> _DATASET ENTRIES_:

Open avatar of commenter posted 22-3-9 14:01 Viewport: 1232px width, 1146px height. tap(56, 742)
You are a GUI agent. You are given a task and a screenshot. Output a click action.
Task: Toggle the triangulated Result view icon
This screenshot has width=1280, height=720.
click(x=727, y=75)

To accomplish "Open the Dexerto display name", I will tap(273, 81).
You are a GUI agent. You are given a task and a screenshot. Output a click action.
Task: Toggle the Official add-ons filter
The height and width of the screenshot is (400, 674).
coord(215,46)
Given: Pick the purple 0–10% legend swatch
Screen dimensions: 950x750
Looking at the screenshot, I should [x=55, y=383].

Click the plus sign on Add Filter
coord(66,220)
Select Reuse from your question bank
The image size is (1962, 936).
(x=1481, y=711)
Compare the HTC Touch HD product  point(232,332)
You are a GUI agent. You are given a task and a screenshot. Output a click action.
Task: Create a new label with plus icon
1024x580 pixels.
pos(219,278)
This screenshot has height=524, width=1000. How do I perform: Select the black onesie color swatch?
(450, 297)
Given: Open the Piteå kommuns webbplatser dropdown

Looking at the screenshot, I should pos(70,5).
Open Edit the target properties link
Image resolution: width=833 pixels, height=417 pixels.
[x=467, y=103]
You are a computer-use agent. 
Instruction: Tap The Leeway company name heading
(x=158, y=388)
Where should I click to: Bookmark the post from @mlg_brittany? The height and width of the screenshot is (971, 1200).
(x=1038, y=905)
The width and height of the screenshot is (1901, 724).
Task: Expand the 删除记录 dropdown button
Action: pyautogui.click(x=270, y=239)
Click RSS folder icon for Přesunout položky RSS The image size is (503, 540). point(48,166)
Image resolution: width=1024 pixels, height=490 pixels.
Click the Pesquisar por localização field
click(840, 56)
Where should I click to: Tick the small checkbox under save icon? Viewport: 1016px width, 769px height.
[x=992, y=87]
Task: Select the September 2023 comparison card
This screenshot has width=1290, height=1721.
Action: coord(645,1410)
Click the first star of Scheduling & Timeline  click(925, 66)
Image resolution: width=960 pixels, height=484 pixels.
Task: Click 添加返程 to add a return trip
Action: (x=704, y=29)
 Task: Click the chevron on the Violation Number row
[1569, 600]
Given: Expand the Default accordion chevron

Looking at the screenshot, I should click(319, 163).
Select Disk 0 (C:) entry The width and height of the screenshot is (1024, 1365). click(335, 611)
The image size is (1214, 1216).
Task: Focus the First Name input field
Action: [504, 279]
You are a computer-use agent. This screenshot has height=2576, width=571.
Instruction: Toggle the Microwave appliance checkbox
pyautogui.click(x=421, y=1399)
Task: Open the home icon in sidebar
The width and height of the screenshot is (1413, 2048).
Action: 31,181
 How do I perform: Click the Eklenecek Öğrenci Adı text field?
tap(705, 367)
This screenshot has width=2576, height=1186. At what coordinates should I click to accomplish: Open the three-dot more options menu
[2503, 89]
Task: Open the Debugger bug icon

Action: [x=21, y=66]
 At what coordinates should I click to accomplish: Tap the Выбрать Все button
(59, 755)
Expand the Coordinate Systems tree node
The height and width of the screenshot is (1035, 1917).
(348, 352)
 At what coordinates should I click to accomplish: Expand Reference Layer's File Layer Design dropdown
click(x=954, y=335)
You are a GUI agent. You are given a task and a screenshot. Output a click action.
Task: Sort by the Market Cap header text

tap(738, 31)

> _ACTIVITY_: Would you copy out all of the entries exactly?

> _RESPONSE TO THE TASK_:
Open avatar of commenter posted 22-3-9 14:01 Viewport: 1232px width, 1146px height. tap(56, 742)
You are a GUI agent. You are given a task and a screenshot. Output a click action.
Task: Toggle the triangulated Result view icon
This screenshot has width=1280, height=720.
click(x=727, y=75)

To accomplish "Open the Dexerto display name", I will tap(273, 81).
You are a GUI agent. You are given a task and a screenshot. Output a click action.
Task: Toggle the Official add-ons filter
The height and width of the screenshot is (400, 674).
coord(215,46)
Given: Pick the purple 0–10% legend swatch
Screen dimensions: 950x750
Looking at the screenshot, I should [x=55, y=383].

Click the plus sign on Add Filter
coord(66,220)
Select Reuse from your question bank
The image size is (1962, 936).
(x=1481, y=711)
Compare the HTC Touch HD product  point(232,332)
You are a GUI agent. You are given a task and a screenshot. Output a click action.
Task: Create a new label with plus icon
1024x580 pixels.
pos(219,278)
This screenshot has height=524, width=1000. How do I perform: Select the black onesie color swatch?
(450, 297)
Given: Open the Piteå kommuns webbplatser dropdown

Looking at the screenshot, I should pos(70,5).
Open Edit the target properties link
Image resolution: width=833 pixels, height=417 pixels.
[x=467, y=103]
You are a computer-use agent. 
Instruction: Tap The Leeway company name heading
(x=158, y=388)
Where should I click to: Bookmark the post from @mlg_brittany? The height and width of the screenshot is (971, 1200).
(x=1038, y=905)
The width and height of the screenshot is (1901, 724).
Task: Expand the 删除记录 dropdown button
Action: pyautogui.click(x=270, y=239)
Click RSS folder icon for Přesunout položky RSS The image size is (503, 540). point(48,166)
Image resolution: width=1024 pixels, height=490 pixels.
Click the Pesquisar por localização field
click(840, 56)
Where should I click to: Tick the small checkbox under save icon? Viewport: 1016px width, 769px height.
[x=992, y=87]
Task: Select the September 2023 comparison card
This screenshot has width=1290, height=1721.
Action: coord(645,1410)
Click the first star of Scheduling & Timeline  click(925, 66)
Image resolution: width=960 pixels, height=484 pixels.
Task: Click 添加返程 to add a return trip
Action: (x=704, y=29)
 Task: Click the chevron on the Violation Number row
[1569, 600]
Given: Expand the Default accordion chevron

Looking at the screenshot, I should click(319, 163).
Select Disk 0 (C:) entry The width and height of the screenshot is (1024, 1365). click(335, 611)
The image size is (1214, 1216).
Task: Focus the First Name input field
Action: [504, 279]
You are a computer-use agent. This screenshot has height=2576, width=571.
Instruction: Toggle the Microwave appliance checkbox
pyautogui.click(x=421, y=1399)
Task: Open the home icon in sidebar
The width and height of the screenshot is (1413, 2048).
Action: 31,181
 How do I perform: Click the Eklenecek Öğrenci Adı text field?
tap(705, 367)
This screenshot has width=2576, height=1186. At what coordinates should I click to accomplish: Open the three-dot more options menu
[2503, 89]
Task: Open the Debugger bug icon

Action: [x=21, y=66]
 At what coordinates should I click to accomplish: Tap the Выбрать Все button
(59, 755)
Expand the Coordinate Systems tree node
The height and width of the screenshot is (1035, 1917).
(348, 352)
 At what coordinates should I click to accomplish: Expand Reference Layer's File Layer Design dropdown
click(x=954, y=335)
You are a GUI agent. You are given a task and a screenshot. Output a click action.
Task: Sort by the Market Cap header text

tap(738, 31)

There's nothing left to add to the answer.